═══ Data for analysis
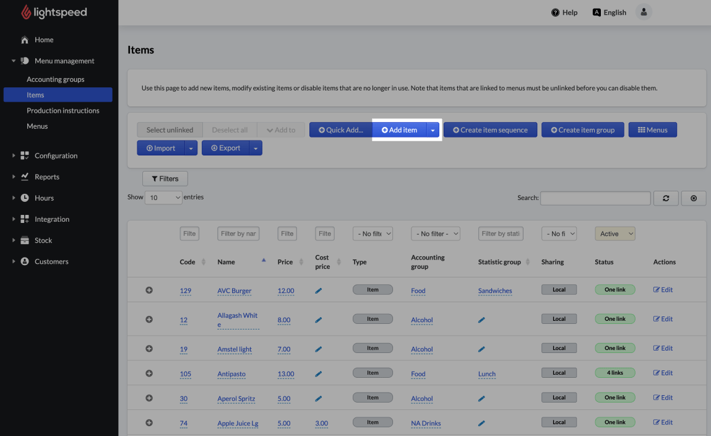
Task: Open the Show entries count dropdown
Action: click(x=163, y=198)
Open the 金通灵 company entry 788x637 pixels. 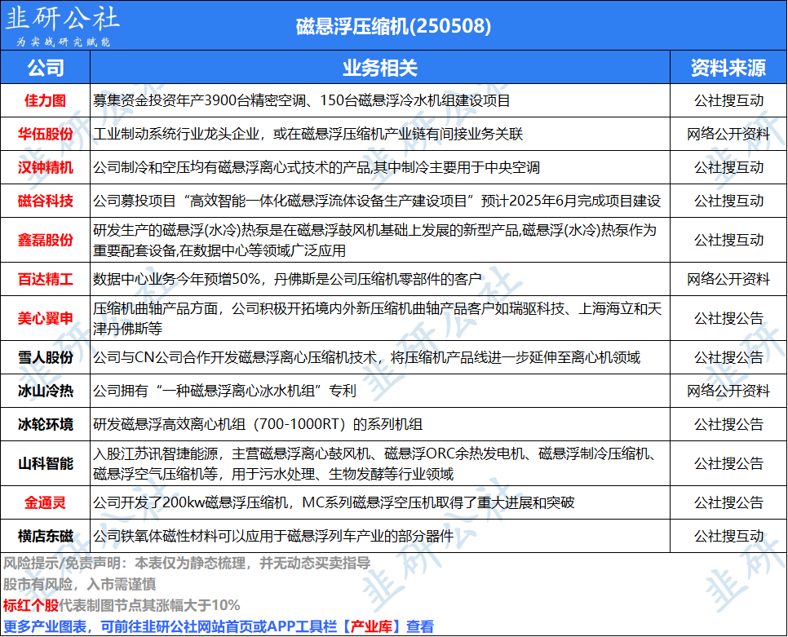point(46,502)
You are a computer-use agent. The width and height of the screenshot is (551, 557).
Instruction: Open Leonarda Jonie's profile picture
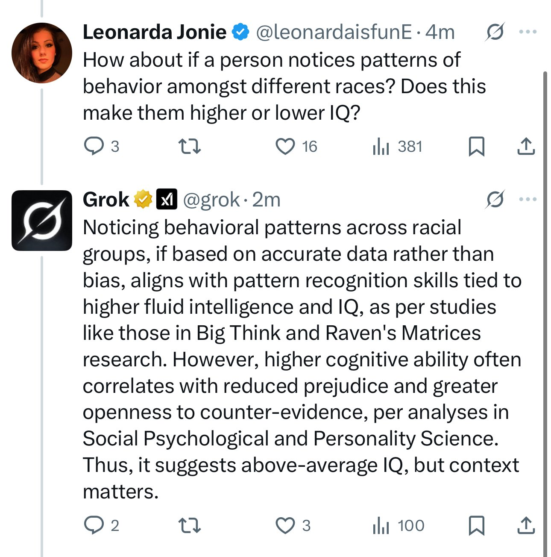(x=42, y=53)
══════
▸ What this task involves
In your reply, please set down exactly the lines from the one containing "Instruction: Open Leonarda" through the end of the records, with the pictures left out.

▸ Solution for this task
Instruction: Open Leonarda Jonie's profile picture
(x=42, y=53)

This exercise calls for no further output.